Conselho de Saúde vai analisar denúncias

Texto: Josefa Cunha

Após ter protocolado um pedido de auditoria na Secretaria Municipal de Saúde (SMS) com a finalidade de apurar a situação do Pronto-Socorro Central, o Conselho Municipal de Saúde vai agora analisar denúncias contra procedimentos realizados na unidade.

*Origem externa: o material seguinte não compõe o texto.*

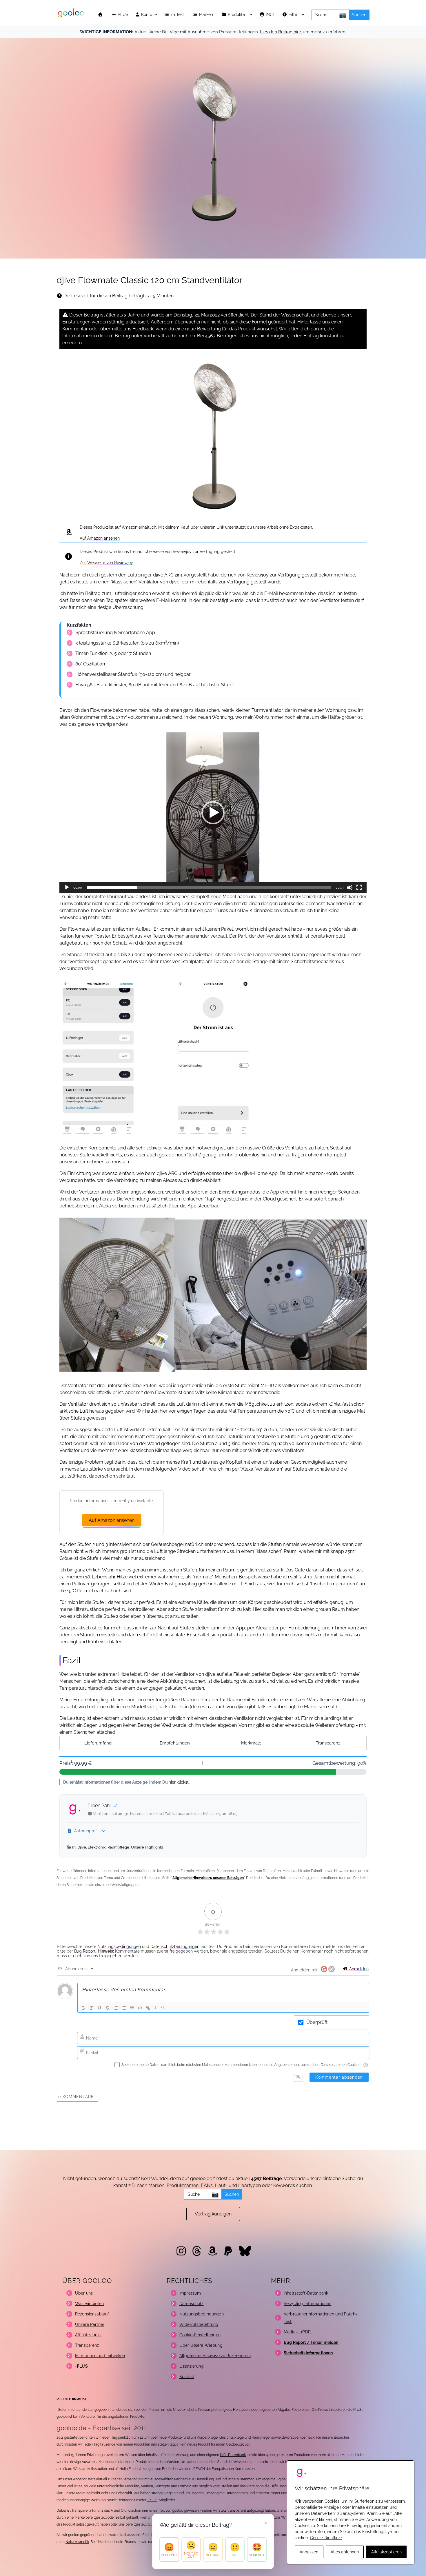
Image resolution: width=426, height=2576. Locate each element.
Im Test (177, 14)
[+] (161, 2007)
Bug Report (85, 1951)
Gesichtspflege (231, 2437)
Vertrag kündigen (213, 2214)
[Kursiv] (91, 2007)
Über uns (84, 2293)
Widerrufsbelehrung (199, 2324)
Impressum (190, 2293)
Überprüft (316, 2022)
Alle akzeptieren (386, 2552)
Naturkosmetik (77, 2542)
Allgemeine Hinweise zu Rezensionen (215, 2355)
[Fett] (83, 2007)
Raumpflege (118, 1847)
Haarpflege (261, 2437)
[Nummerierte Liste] (116, 2007)
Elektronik (97, 1847)
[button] (213, 812)
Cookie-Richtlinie (326, 2537)
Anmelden (358, 1968)
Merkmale (251, 1743)
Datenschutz (191, 2303)
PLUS (122, 14)
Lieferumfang (98, 1743)
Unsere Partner (89, 2324)
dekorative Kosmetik (298, 2437)
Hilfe (293, 14)
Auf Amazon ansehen (100, 538)
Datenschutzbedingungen (174, 1946)
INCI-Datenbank (233, 2455)
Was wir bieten (89, 2303)
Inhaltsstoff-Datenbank (306, 2293)
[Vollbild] (359, 887)
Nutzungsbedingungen (119, 1946)
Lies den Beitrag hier (280, 31)
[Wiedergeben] (67, 887)
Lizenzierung (191, 2366)
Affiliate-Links (88, 2335)
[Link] (148, 2007)
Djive (81, 1847)
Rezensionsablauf (92, 2314)
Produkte (237, 14)
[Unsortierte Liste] (124, 2007)
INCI (270, 14)
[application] (213, 812)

O organismo tem em mãos dois relatórios externos: um elaborado por um médico do Departamento de Urgência e Emergência sobre irregularidades concernentes ao corpo clínico e outro feito por alunos e professores da Unesp, contando a versão sobre o atendimento dispensado ao estudante Flávio Henrique Polaquini, que teria falecido por alegada negligência no diagnóstico do aneurisma cerebral que o vitimou.

A abertura dos problemas envolvendo o PS Central, assim como todos os que afligem a rede pública de Saúde, tem lugar certo na pauta da reunião do Conselho marcada para hoje.

"São assuntos do dia que começarão a ser discutidos. Aliás, o momento se faz oportuno para ampliarmos as discussões sobre o setor. A situação não

é grave de hoje, mas chega uma hora que pote vaza, não

é?", indagou a vereadora Maria José Majô Jandreice, presidente do Conselho.

As denúncias levadas a público pelo JC de ontem, questionando a conduta dos profissionais do PS Central, serão, segundo Majô, um item a ser acrescentado nas discussões.

"A conduta dos médicos tem que entrar em pauta, porque eles quase sempre são poupados das responsabilidades. A humanização do atendimento e responsabilização desses profissionais têm que ser amplamente debatidas", considerou.

O trabalho do Conselho, entretanto, vai ser extensivo a outros vários aspectos, a começar da cultura criada sobre o Pronto-Socorro como a salvação do mundo. A reforma da estrutura administrativa da SMS também entrará em destaque. "A secretária está hoje com as mãos atadas, tendo apenas 13% do orçamento da pasta para investimentos; o resto vai tudo para folha de pagamento de pessoal. Não estou dizendo que é para cortar o extra de 125% pago aos funcionários dos PSs, mas é preciso considerar que eles consomem 50% da folha. Alguma coisa tem de ser feita", defende.

Majô espera que os recentes episódios envolvendo o setor sirvam para estimular a tão comentada reestruturação. E na opinião dela, não se trata de achar culpados, mas de cada um se sentir um pouco responsável pelo problema.

"É uma forma de todos contribuírem para as melhoras", argumentou.

Enquanto organismo consultivo, o Conselho deverá começar a elencar as prioridades a curto, médio e longo prazos, definindo propostas para a aplicação devida dos recursos, otimização do sistema e melhor salários ao pessoal do setor. Nesse contexto, inclui-se cobranças

às outras esferas de governo também responsáveis.

"O município não pode carregar tudo nas costas", frisou.

Sinserm

O Sindicato dos Servidores Municipais (Sinserm) também se pronunciou sobre os problemas da rede pública de Saúde, lembrando que há tempos vêm alertando para a situação de criticidade. "Desde quando participávamos do Conselho, estamos insistindo para a necessidade de se aumentar o número de profissionais. O atendimento é precário porque falta profissionais. As péssimas condições de trabalho também foram comunicadas ao prefeito, através de nossa pauta de reivindicações. O problema é que ele nunca quis conversar a respeito", disse a diretora Idelma Corral.

Para o Sinserm, os PSs transformaram-se em depósitos de doentes, e não será apenas o aparelhamento das unidades que resolverá o problema. "A Prefeitura precisa abrir concurso para contratar médicos para o setor, mas precisa também melhorar os salários, porque senão ninguém vai querer trabalhar. Na nossa opinião, as melhoras dependem de boa vontade política", disparou a sindicalista.